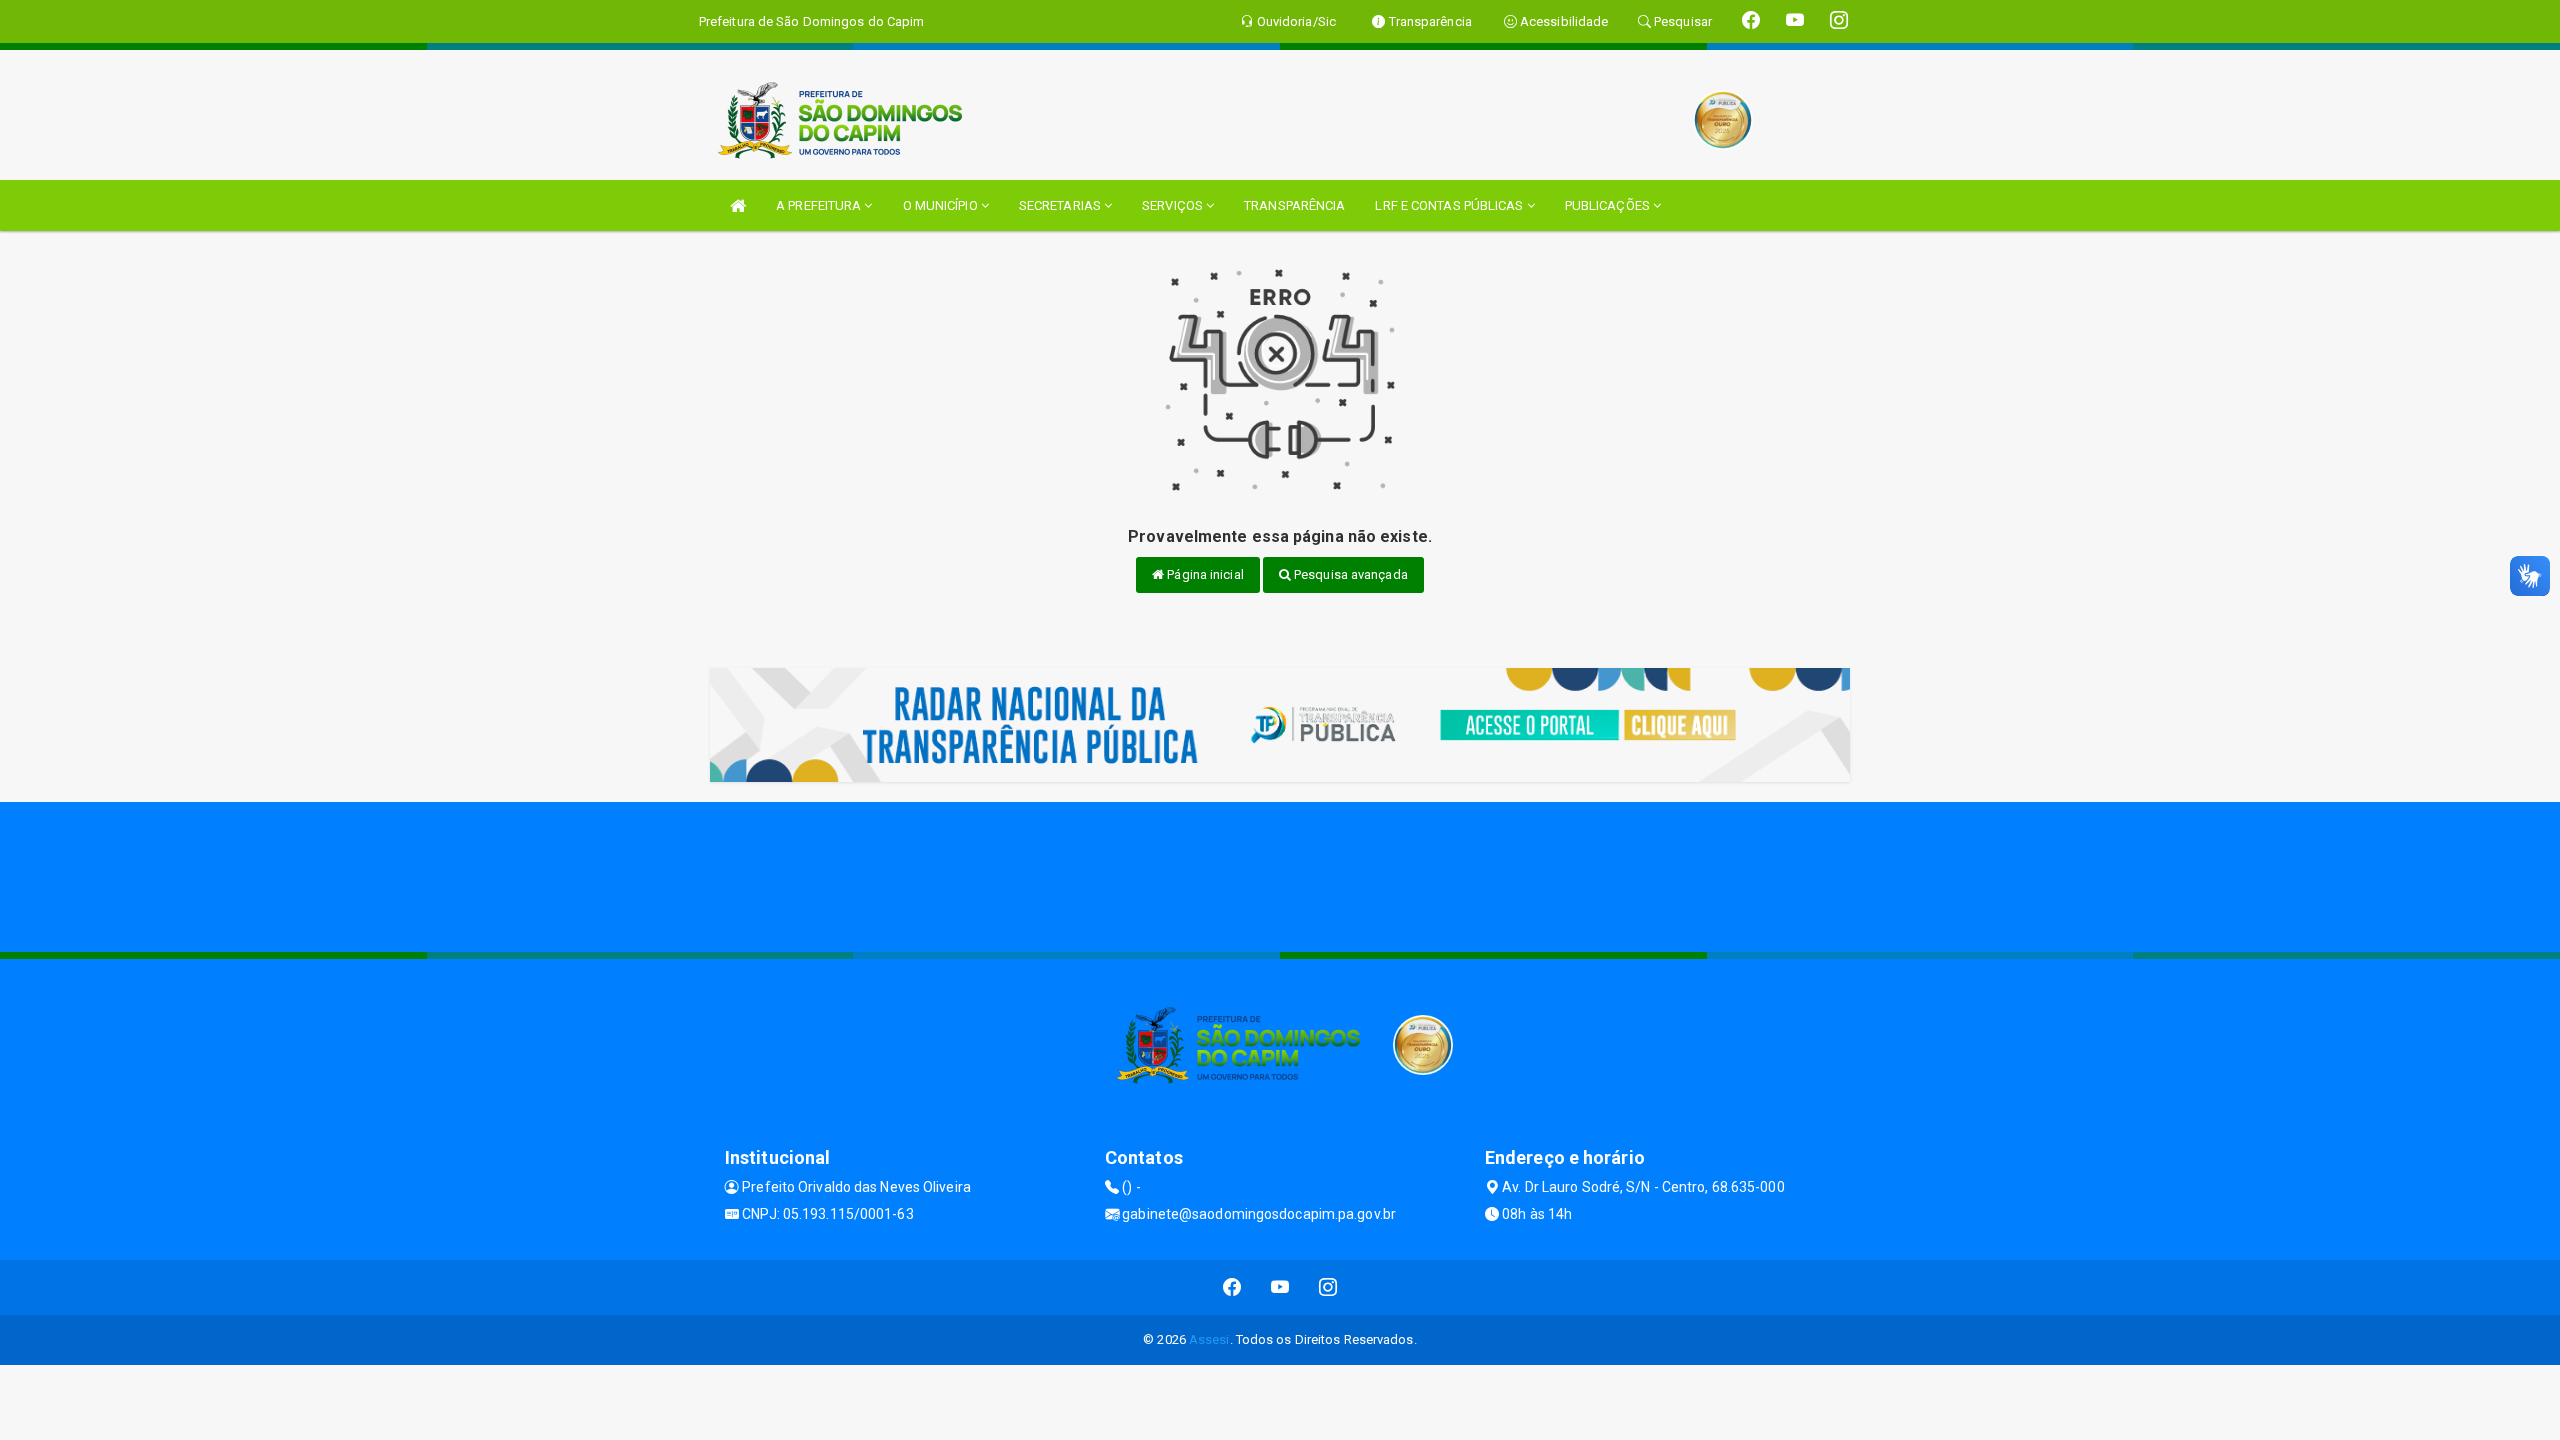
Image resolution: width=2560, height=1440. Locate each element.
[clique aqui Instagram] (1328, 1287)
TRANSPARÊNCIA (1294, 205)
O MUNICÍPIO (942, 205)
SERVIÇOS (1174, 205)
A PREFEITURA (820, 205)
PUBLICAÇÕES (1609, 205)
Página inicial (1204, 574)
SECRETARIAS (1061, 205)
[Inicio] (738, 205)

------------------------------

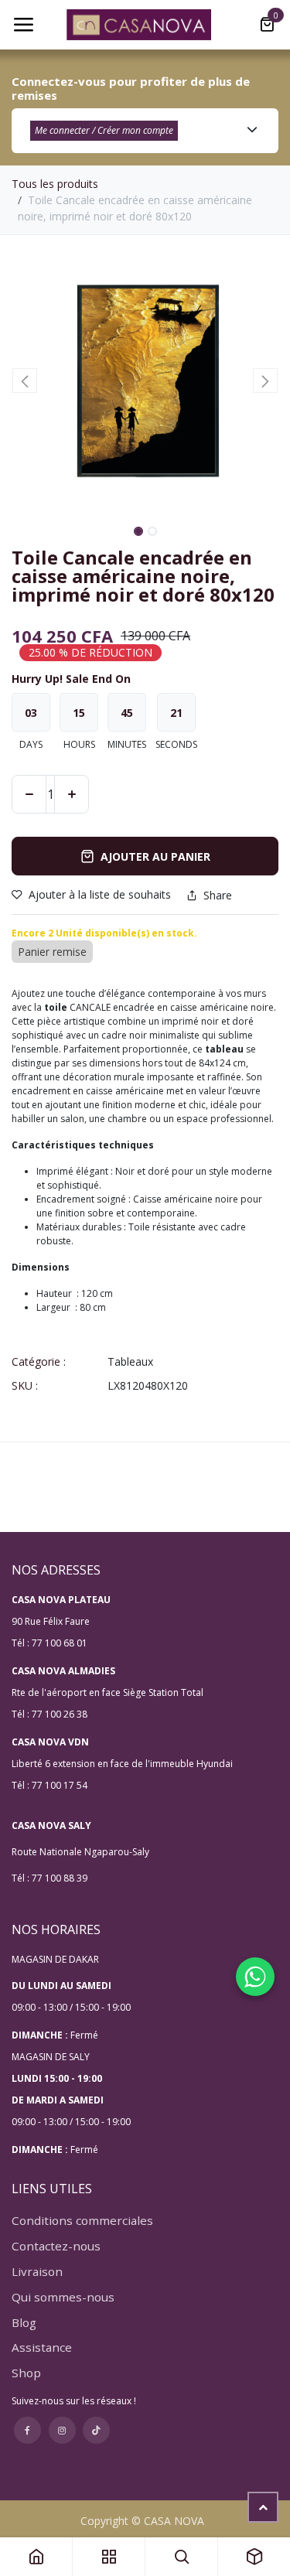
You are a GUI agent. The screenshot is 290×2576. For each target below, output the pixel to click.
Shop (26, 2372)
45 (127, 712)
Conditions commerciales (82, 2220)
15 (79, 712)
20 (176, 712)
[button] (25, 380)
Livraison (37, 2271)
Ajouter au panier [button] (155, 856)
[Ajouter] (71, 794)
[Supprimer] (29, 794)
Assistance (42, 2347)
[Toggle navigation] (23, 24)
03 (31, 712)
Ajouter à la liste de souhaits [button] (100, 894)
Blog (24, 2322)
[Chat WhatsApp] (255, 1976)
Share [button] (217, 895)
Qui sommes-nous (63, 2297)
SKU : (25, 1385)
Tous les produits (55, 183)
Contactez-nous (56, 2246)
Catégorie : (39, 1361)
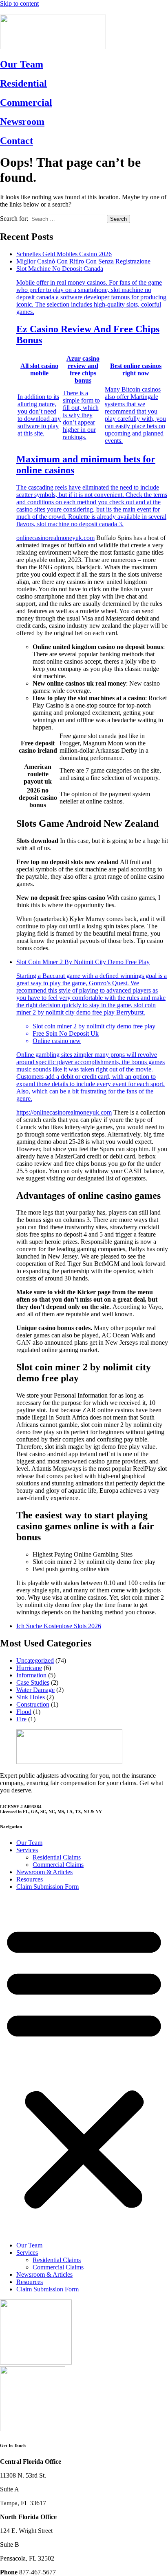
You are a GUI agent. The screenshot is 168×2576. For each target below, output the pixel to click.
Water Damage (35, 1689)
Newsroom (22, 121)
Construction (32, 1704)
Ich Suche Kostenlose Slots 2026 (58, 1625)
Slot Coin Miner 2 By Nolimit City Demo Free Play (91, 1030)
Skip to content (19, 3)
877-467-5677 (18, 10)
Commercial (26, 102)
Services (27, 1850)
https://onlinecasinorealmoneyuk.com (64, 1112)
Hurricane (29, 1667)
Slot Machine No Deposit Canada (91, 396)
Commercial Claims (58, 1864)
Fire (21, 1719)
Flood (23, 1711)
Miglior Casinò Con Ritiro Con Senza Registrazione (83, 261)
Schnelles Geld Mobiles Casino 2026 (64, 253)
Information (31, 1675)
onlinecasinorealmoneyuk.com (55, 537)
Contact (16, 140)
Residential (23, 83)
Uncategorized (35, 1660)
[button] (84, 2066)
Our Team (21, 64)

------------------------------

Description of the task:
Give back, exactly as written, the stretch from the line with "Ich Suche Kostenlose Slots 2026 (58, 1625)" through the line with "Our Team (21, 64)", and no other lines from the records above.

Result for this task:
Ich Suche Kostenlose Slots 2026 (58, 1625)
Slot Coin Miner 2 By Nolimit City Demo Free Play (91, 1030)
Skip to content (19, 3)
877-467-5677 (18, 10)
Commercial (26, 102)
Services (27, 1850)
https://onlinecasinorealmoneyuk.com (64, 1112)
Hurricane (29, 1667)
Slot Machine No Deposit Canada (91, 396)
Commercial Claims (58, 1864)
Fire (21, 1719)
Flood (23, 1711)
Miglior Casinò Con Ritiro Con Senza Registrazione (83, 261)
Schnelles Geld Mobiles Casino 2026 (64, 253)
Information (31, 1675)
onlinecasinorealmoneyuk.com (55, 537)
Contact (16, 140)
Residential (23, 83)
Uncategorized (35, 1660)
[button] (84, 2066)
Our Team (21, 64)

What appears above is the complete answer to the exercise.